Time-dependent fragility analysis of a nuclear containment structure under internal pressure and chloride-induced corrosion

Abstract

The prestressed concrete containment structure, serving as the ultimate barrier against nuclear fuel leakage, holds paramount importance in ensuring the uninterrupted operation of nuclear power plants. Particularly in the aftermath of the Fukushima nuclear disaster, the influence of material aging and degradation of containment structures has been emphasized. Consequently, a probabilistic performance assessment of containment structures under chloride-induced corrosion condition is of significant relevance. This study presents a method for time-dependent fragility analysis of nuclear containment structures subjected to internal pressure, considering the effect of chloride-induced corrosion of steel reinforcement. A highly efficient and accurate finite element model with multi-layered shell element is formulated for damage and failure analysis. Furthermore, a corrosion degradation model of reinforced concrete, aligned with the attributes of multi-layered shell elements, is derived to reduce the reduce parameter samples generated by Latin Hypercube sampling technique.
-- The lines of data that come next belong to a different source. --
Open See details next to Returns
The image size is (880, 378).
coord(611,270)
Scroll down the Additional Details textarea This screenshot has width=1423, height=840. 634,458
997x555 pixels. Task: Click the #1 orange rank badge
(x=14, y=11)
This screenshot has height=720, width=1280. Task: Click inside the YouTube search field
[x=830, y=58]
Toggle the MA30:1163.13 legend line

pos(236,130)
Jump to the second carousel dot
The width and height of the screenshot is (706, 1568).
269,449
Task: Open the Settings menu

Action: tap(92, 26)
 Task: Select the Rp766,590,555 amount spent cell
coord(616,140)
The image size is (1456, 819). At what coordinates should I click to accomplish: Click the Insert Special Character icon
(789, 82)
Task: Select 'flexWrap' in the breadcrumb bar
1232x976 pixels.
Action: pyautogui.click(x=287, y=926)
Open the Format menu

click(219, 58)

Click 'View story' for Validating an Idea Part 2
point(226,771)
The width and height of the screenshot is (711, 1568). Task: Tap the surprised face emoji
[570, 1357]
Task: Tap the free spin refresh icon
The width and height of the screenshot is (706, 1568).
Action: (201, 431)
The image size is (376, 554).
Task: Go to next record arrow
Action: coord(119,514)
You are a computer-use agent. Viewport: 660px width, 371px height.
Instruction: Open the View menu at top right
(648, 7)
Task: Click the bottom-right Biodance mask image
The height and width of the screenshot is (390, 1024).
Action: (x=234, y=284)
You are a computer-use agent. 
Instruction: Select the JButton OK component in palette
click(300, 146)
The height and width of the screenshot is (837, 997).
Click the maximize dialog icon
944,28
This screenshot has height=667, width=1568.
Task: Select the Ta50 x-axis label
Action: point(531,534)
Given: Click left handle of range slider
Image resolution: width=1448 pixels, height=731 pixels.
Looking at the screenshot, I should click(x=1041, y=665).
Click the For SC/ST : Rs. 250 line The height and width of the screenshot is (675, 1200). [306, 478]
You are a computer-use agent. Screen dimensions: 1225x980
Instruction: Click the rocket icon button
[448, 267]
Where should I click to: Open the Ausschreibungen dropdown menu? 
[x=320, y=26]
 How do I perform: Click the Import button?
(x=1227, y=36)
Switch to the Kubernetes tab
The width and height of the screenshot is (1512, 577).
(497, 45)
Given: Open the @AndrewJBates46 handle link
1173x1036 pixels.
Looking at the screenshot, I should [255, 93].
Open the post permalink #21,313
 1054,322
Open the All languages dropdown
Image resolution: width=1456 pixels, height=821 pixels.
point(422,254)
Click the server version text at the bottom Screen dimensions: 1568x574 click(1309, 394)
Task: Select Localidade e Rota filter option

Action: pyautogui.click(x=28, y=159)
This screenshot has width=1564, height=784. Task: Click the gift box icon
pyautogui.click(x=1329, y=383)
Material uncertainties and time-dependent effects are jointly integrated into the finite element analysis process, culminating in the establishment of fragility curves for the containment structure under various service lifetimes. The results indicate that within first 40 years of service, the load-bearing capacity of the containment structure has slightly decreased, while the probabilities of functional and structural failures in the containment structure will significantly increase after 60 years of service.